As a former military person, I am thinking that if full sit-ups were bad for a person, they would not still be doing them in the military. Thousands upon thousands of sit-ups happening every day on military bases around the world. I did many over 10+ years without a hitch. In fact, my back feels way better when I am doing sit-ups with a full range of motion.

I hate to be a stickler, but it would be helpful to actually cite research rather than to merely claim that there is research "out there."

And . . . when proper form is mandated for the repetition to count while completing a timed event, one tends to do them correctly.


----------



## KempoGuy06 (Jul 17, 2007)

Ive heard that doing the cycle crunched are far mor beneficial than either. You know where you lie on your back and move you legs back and forth as though you are riding a bike. I do them and they suck, cause they work so good.

B


----------



## exile (Jul 17, 2007)

Obliquity said:


> As a former military person, I am thinking that if full sit-ups were bad for a person, they would not still be doing them in the military. Thousands upon thousands of sit-ups happening every day on military bases around the world. I did many over 10+ years without a hitch. In fact, my back feels way better when I am doing sit-ups with a full range of motion.
> 
> I hate to be a stickler, but it would be helpful to actually cite research rather than to merely claim that there is research "out there."
> 
> And . . . when proper form is mandated for the repetition to count while completing a timed event, one tends to do them correctly.

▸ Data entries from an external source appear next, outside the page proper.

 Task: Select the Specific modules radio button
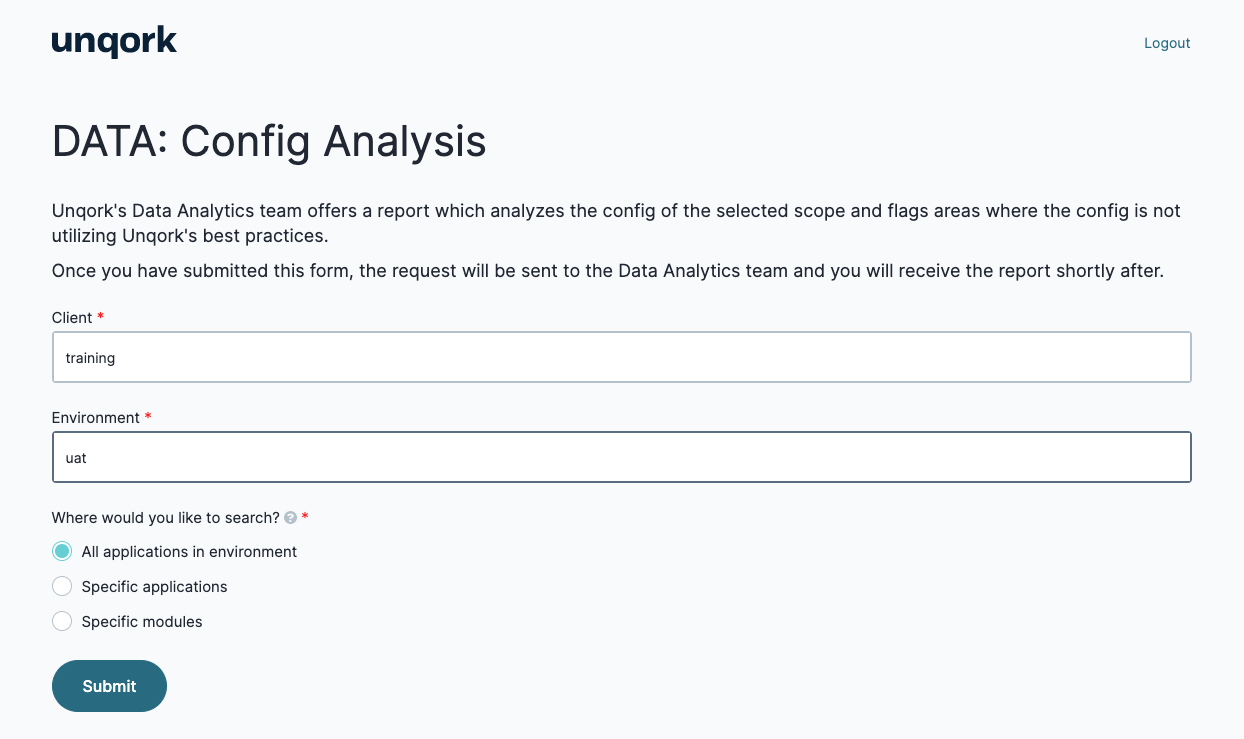click(x=62, y=621)
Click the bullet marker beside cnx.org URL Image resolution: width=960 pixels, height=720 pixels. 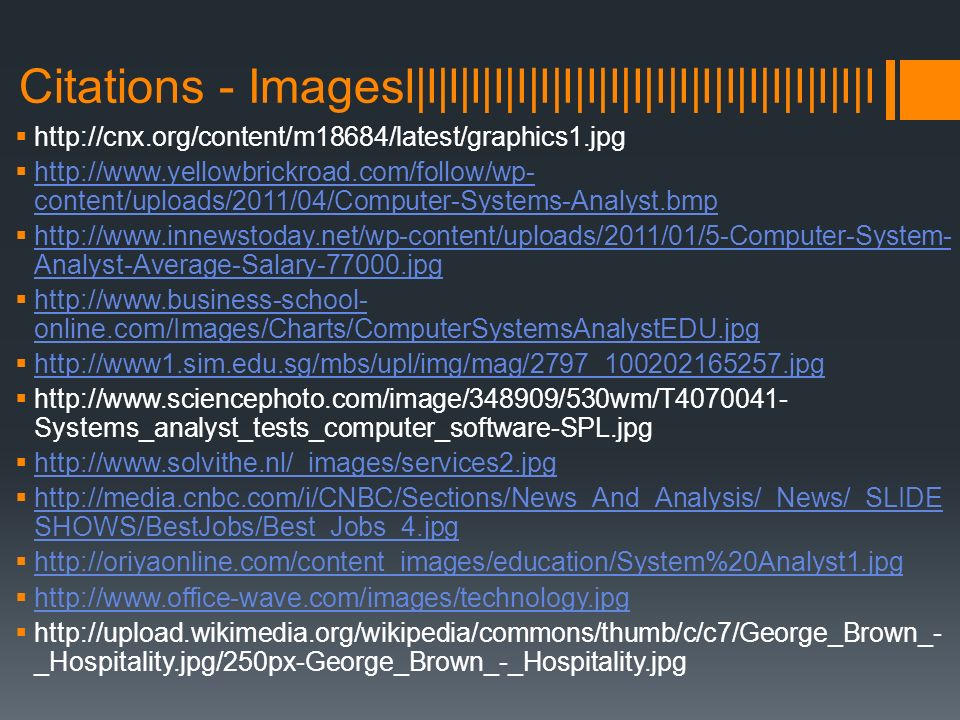(x=21, y=136)
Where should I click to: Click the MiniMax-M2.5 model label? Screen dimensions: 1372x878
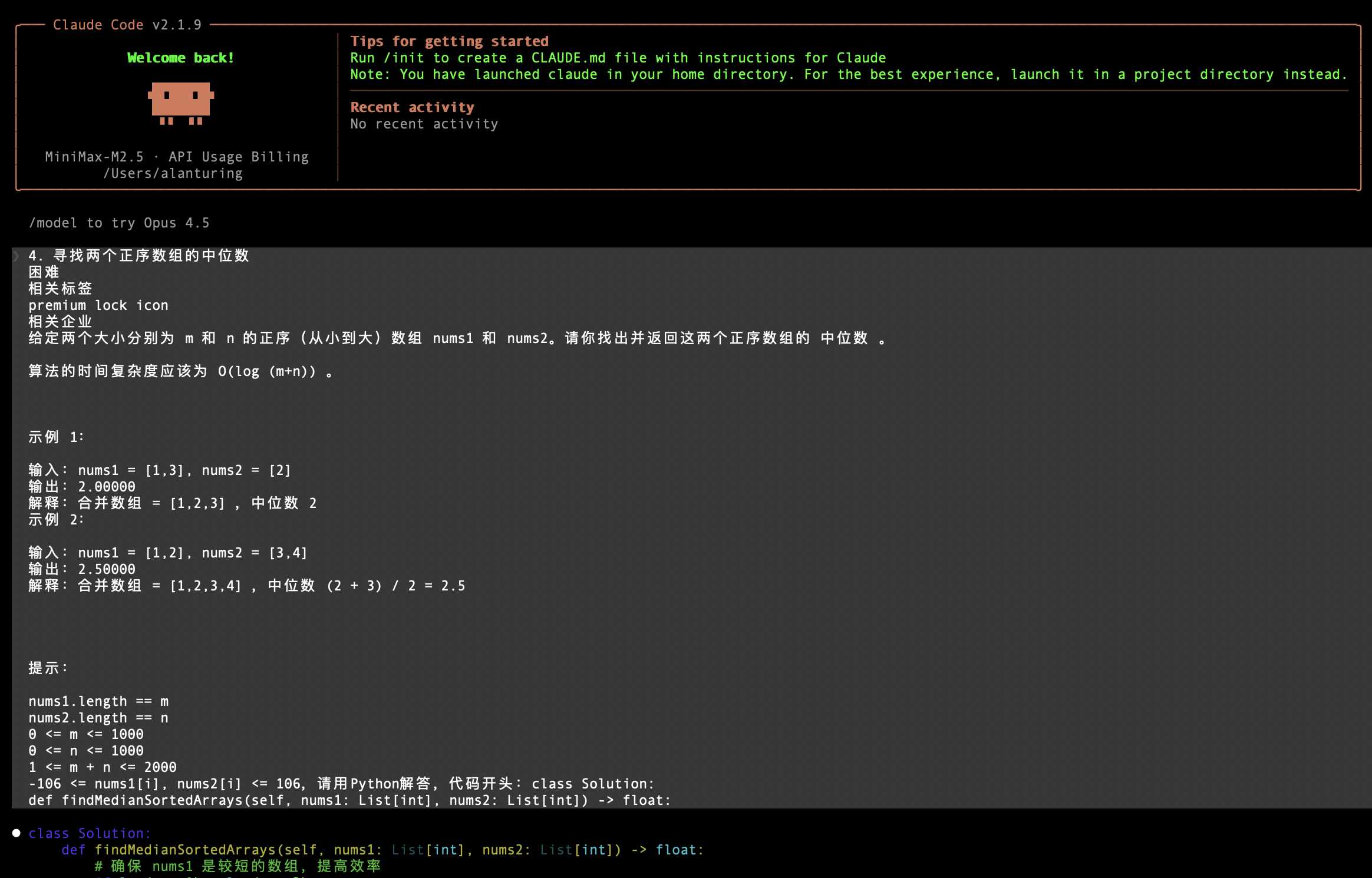94,157
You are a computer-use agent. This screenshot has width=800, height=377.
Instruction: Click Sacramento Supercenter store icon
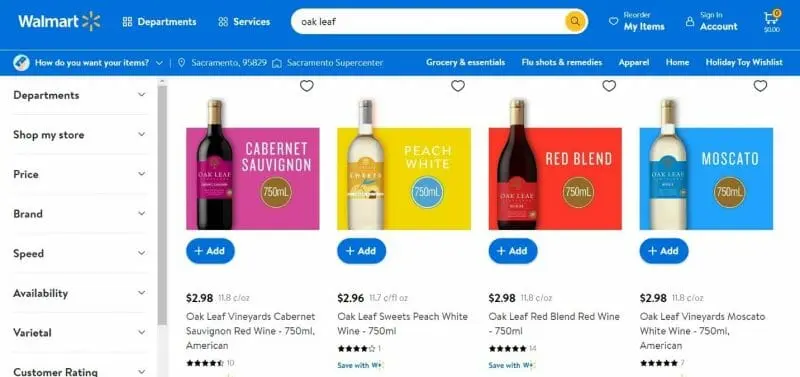click(x=277, y=63)
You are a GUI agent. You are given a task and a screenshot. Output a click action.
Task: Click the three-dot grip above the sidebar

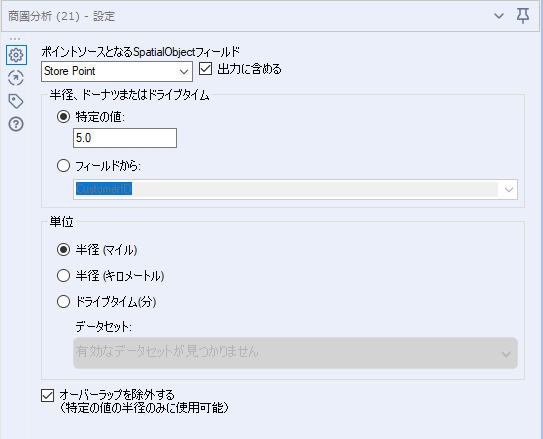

I don't know about how bad full situps are for your lower back. I do know that past the phase of the situp corresponding to the crunch, your abs are working only marginally, if at all&#8212;just as a full-depth squat will only primarily stress your quads for the first third or so of the squat; any lower and you are working lower back and glutes virtually _entirely_. So if it's just abs you want to work on, full situps waste time and effort, just as, if you want to work quads, full range squats are wasteful, or worse: since you can do much heavier lifting in your strongest range of motion, you actually can't overload your muscles as effectively using a full range&#8212;not just with squats, but with a lot of other free weight exercises&#8212;as you can just using a portion of the range (I recall reading something by Lou Ferrigno in which he said that he only started getting noticeable results from squatting when he cut the range down to just the very top of the squat). I think this general idea is behind a lot of the thinking about using crunches rather than full-motion situps...


----------



## Brian R. VanCise (Jul 17, 2007)

Well I for one probably agree that if you are not in shape like most people are in the United States or the world for that matter then crunches are definately the way to go.  Starting with sit ups after not having exercised or limited exercise and particularly if you are older could put alot of strain on your back.  Myself I started sit ups and roman chair workouts when I was young and I have never stopped so it does not negatively affect me.  I do sit ups and roman chair workouts regularly and find them to be very beneficial.  The type of sit up I personally do is a modified form which does not stress my back at all and yet I get a larger movement than a crunch.  Crunches on the other hand are completely a waste of time for me as they just do not stress the muscles enough.
	

	
	
		
		

		
			





Obliquity made a serious point in that the Military is still using them.  This should *tell you something*.  Yet remember that their personnel are generally all young in boot camp.  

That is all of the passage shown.